You never see, like, George Washington was the first president of the United States.

And so this pattern was quite striking from the top influential sequences.

But maybe it was just that that ordering is more common in the training data or something.

So can we vary this experimentally? So here we have a synthetic equivalent of it.

The first president of the Republic of Astrobia was Zorald Pfaff.

And we can measure the influences for various synthetic training sequences.

We can start with one that's an exact repeat of the query.

The first president of the Republic of Astrobia was Zorald Pfaff.

And we have influences for three different model sizes.

We can reword the query in various ways. That keeps the information in the same order.

And the influences hardly change after this rewording. So it's not that it's just memorizing that particular sentence.

If you remove Zorald Pfaff, then the influence goes essentially to zero, so it is really the relation that it's interested in.

But now we can reverse the order. We can have synthetic sequences like Zorald Pfaff was the first president

of the Republic of Astrobia. The influence is smaller than it was when we kept the same ordering.

But it's non-zero. So you might think that it's still learning something from the reverse order.

But then from that sequence, you can actually chop off everything except Zorald Pfaff.

And the influence is unchanged. So it's really just these tokens that are contributing to the influence.

And it's not paying any attention to the relation. And so we...

So when we put out this paper in Archive, we reported this finding just with influences.

We didn't actually test it with retraining actual networks. But as Owain talked about this morning,

they actually ran some experiments to actually test this... what they're now calling the reversal curse.

So they actually find that if you fine-tune GPT-3 with synthetic examples of a relation in one order,

and then measure log-likelihoods on the relation in the other order,

the log-likelihoods are essentially no different from chance.

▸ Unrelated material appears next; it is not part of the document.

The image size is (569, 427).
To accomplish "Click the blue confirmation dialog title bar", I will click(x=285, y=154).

Which shows that the model has learned essentially nothing from the opposite

ordering of the relation. This is, I think, an experimental validation of something that we had hypothesized

based on influence function investigations. Alright. So that's what we've done.

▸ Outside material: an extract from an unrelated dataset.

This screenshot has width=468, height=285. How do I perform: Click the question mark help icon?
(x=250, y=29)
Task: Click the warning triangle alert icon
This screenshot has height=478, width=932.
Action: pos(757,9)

Where are we going next? I think there are a lot of things that we can do

to really make influence functions more useful. And it's an important direction,

because this is one of the few tools we have for directly analyzing high-level phenomena in LLMs.

Right? So interpretability is trying to get there. We're working our way up from smaller phenomena.

This is something we can directly apply to high-level cognitive phenomena.

And so one of the things that we're... especially interested in doing is scaling it even further.

So trying to come up with efficient ways to search the entire training set.

Right? If you can do that, then you can answer questions like,

if Claude can solve this programming problem, like, is it memorizing?

Is there some similar example in the training set? If you can't find anything like that,

then it's probably doing something more creative. Another direction I'm especially interested in

is combining influence functions with mechanistic interpretability.

So once you've identified some influential training sequences,

like, what do you do with those sequences? Well, you can go into the network and figure out

exactly which parameter matrices are being modified by these sequences,

what units are changing, what are these circuits involved in.

And I think that's where we'll really get some of the important insights.

And finally, this talk is focused on the pre-training stage,

but I think the thing we really want to ultimately understand

is the fine-tuning stage. Because if something goes seriously wrong

with large language models, if they start scheming against us and things like that,

that'll probably be because of some weird, unintended consequence of the fine-tuning objective.

And so being able to understand what's the effect of any particular part of fine-tuning

will be really critical for preventing that. So that's it. I'll open it up to questions.